As a dad of three, I have tons of embarrassing fatherhood moments. From my youngest yelling “she’s fat!!” as a heavy-set woman ran by our car—while the windows were down—to my Foxy Wife and I rushing our newborn into the emergency room because she hadn’t peed in 24 hours, only to have the doctor tell us to turn the damn heat down in our apartment.
But one embarassing gem stands out and was shared with a couple hundred people on our first family trip to Disneyland. It’s a dad’s rite of passage, where it feels like you have your wallet in a holster and your common sense in a jar at home.
My first two kids were born polar opposites; one loves it quiet and analyzes everything, and the other loves it loud and multi-tasks like a monkey on coke. Then the third one came … “The Beast.”
“The Beast” is like a bull in a china shop—on roller skates—and was three when we hit Mickey’s Crack House. He does what he wants, when he wants. Or at least he tries. Disciplining him is a full-time job for both of us, but he’s also fun as hell.
While the Beast is one big walking ball of testosterone, he gets scared by certain things. So, my wife and I were a little afraid that taking off in an airplane might freak him out. In fact, it had quite a different effect. As we started down runway he started getting excited. Too excited. His face was beaming and the volume was pinned at 11.
♦◊♦
Just as a plane’s wheels leave the runway and you’re pulled up toward the sky, there’s a silence that falls over everyone on board. Like if we’re quiet, everything will be okay … and no one wants to jinx it.

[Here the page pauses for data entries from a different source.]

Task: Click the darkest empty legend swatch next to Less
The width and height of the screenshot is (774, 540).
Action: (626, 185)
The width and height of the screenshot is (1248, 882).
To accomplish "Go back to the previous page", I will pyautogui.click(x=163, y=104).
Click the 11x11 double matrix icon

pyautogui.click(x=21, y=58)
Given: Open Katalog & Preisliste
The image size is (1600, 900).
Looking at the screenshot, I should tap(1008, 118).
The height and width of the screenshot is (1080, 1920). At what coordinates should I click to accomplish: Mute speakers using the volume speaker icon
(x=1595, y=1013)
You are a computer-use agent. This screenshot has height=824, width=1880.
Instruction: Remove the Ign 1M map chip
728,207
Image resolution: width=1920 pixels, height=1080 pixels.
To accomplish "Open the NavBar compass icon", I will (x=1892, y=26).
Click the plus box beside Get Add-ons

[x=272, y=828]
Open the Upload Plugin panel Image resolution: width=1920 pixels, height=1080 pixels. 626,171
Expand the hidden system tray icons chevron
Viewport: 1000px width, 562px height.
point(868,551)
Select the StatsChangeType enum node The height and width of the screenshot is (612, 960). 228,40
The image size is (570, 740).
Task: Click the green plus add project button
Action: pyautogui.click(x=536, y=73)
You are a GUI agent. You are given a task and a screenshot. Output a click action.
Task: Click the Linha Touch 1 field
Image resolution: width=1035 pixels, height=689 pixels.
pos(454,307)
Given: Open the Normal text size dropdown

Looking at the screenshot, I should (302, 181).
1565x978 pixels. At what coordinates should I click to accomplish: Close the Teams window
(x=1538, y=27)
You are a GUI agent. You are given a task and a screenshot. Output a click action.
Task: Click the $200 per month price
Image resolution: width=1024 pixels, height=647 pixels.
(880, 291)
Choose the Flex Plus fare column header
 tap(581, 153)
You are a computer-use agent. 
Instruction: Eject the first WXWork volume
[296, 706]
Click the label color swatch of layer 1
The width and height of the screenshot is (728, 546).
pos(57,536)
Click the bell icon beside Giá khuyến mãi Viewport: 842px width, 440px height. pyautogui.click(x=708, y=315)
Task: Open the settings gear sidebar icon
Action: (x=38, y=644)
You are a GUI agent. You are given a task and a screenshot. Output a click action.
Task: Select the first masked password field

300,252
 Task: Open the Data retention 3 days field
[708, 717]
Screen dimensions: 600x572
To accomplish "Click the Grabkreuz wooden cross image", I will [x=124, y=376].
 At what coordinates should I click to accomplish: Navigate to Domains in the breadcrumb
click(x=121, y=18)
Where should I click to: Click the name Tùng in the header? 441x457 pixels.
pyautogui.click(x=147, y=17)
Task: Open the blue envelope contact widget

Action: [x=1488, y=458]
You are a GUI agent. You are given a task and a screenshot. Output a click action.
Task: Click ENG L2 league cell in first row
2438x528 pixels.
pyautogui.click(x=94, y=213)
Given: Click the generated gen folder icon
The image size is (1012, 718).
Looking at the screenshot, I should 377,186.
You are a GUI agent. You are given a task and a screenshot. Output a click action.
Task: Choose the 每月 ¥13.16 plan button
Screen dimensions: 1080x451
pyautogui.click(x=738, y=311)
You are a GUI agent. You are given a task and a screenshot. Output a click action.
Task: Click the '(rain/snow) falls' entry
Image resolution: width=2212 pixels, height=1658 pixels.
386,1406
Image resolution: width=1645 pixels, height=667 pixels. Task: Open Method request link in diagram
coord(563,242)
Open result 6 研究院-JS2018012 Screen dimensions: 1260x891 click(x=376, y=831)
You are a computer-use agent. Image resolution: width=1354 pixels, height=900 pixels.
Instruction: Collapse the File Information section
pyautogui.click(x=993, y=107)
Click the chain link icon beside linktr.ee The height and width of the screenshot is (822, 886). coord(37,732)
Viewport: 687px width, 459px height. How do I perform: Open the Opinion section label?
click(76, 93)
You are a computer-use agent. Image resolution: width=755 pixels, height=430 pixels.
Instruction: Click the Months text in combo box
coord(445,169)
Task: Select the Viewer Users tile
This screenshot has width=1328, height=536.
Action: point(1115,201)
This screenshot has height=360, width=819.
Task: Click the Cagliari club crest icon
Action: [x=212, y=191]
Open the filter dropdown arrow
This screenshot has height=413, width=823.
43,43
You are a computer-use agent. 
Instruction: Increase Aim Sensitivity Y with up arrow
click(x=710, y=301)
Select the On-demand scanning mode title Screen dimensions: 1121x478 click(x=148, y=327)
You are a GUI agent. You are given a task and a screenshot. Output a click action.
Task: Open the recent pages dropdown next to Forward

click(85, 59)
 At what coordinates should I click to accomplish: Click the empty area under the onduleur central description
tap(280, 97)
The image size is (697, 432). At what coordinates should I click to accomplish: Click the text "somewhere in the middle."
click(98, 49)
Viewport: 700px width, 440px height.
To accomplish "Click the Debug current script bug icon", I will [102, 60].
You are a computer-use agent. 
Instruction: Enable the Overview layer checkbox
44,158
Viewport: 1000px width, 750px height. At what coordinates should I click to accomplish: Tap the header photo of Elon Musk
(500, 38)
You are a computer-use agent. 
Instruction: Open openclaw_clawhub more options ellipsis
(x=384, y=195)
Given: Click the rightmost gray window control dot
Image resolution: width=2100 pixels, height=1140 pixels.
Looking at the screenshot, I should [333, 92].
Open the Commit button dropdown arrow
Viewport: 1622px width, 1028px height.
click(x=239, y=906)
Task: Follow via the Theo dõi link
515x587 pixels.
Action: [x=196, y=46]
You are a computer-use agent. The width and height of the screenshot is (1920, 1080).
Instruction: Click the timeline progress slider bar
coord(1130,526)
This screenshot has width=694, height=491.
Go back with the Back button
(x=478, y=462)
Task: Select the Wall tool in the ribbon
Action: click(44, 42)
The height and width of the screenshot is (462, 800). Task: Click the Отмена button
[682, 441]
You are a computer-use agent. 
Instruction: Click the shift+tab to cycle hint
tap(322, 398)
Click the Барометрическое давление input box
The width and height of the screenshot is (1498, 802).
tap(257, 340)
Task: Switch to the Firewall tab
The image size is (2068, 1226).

That’s when “The Beast” made his big discovery.
As the plane pulled and really started its climb, he looked at my wife and me with his big, bucktoothed smile, grabbed his crotch and yelled out in hysterics, “My nuts!! Oh, my nuts!!”
This was followed by maniacal laughter.
The first time he said it, we looked at each other and our eyes locked and said, “He didn’t just say that, did he?” The second time he said it we kept our heads down and hoped no one else heard it—although, that would be like no one hearing Judas Priest if they played in your backyard on a Sunday morning.
The third, fourth, and fifth time he said it, we just rolled with the punches and laughed like hell while all eyes were upon us. A huge part of parenting is knowing when to laugh.
The best part was that he did the exact same thing for a whole new audience on the return flight home to a standing-room-only crowd.
Although no one enjoyed the show quite like we did. Even Rob Halford would have been proud.